At this point, the Gerusalemme Conquistata (not so the Liberata) provides a summary of the history of Islam during the first centuries of its spread in the Mediterranean area. In a different context, and with the help of a specialist, it would be interesting to examine these stanzas from a documented historical viewpoint; not here and now, however. Here we will choose some passages that are either useful for the understanding of the plot or significant for a general insight into Islam according to the Christian/European culture of the Renaissance. The setting is a -- fictional -- gathering of Muslim armies in Gaza from all over the Ummah Islamiyyah before the final battle for Jerusalem during the First Crusade in the year 1099. Such military shows, as in Homer, were usual in the Renaissance poems of chivalry too. The octave translated below assembles history, mythology, and Biblical references in an attitude that is typical of the late production of Tasso, see his long poem Il Mondo Creato.

[GC 17: 7]

Abuthan il nipote a l'aspro giogo
Le provincie vicine indi costrinse
Insin là dove la Fenice ha il rogo,
Ché tutte un duce suo le vide e vinse;
E poi fondò, nel fortunato luogo
Dove Menfi di tempio i mostri cinse,
Il Cairo, ch'il suo nome anco riserba,
Nova adversaria di Babel superba.

Abuthan, his grandson, (*) subjugated the neighboring provinces to his hard yoke, up to the place where the Phoenix burns, (**) as one of his captains saw and defeated (***) all of them. Then, in the prosperous place in which Memphis encircled its monsters with a temple, he founded Cairo, still named like that -- the new competitor of superb Babel. (****)

(*) A descendant of Abdalà, Abdullah, the first Caliph of Egypt (stanza 5); that is, Abul Abbas as-Saffah, or spelled differently in western languages.
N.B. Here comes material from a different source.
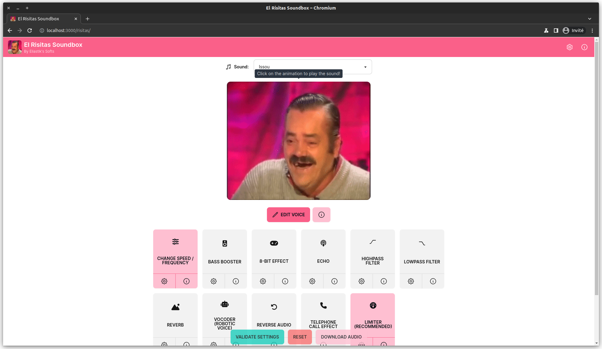
Task: Open the Sound selection dropdown
Action: pos(313,67)
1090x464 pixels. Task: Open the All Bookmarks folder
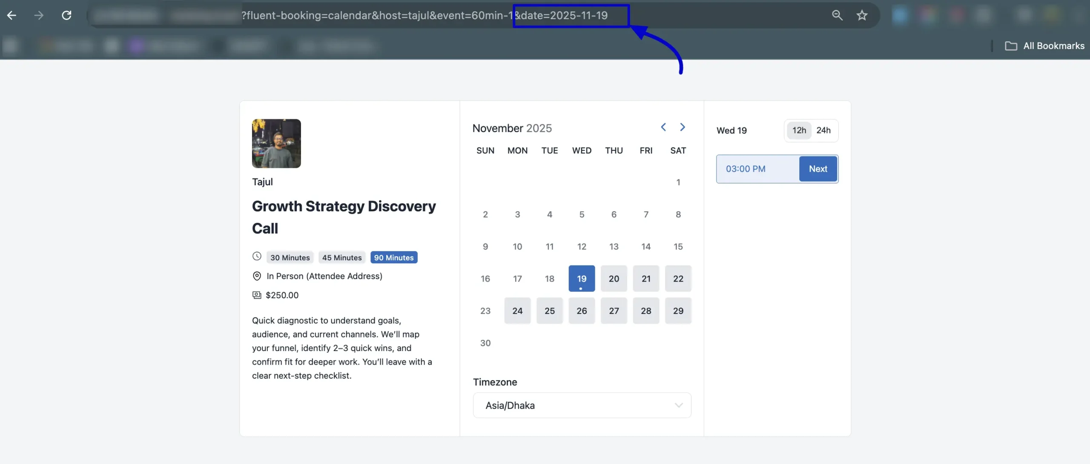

Abuthan's name will be modified into Abuthanin in the final printed text of the poem, a form actually closer to Abu Tamim (932-975).
(**) Heliopolis in Egypt, see Il Mondo Creato; now a suburb of Cairo.
(***) Quoting Julius Caesar's famous sentence Veni, vidi, vici.
(****) "Monsters" indicates the animal-headed gods of Ancient Egypt, see again Il Mondo Creato. Babel is identified with Babylon, superba meaning both superb and proud. Cairo becomes both the successor and the adversary of "Babylon" as the new international center of a non-Christian civilization.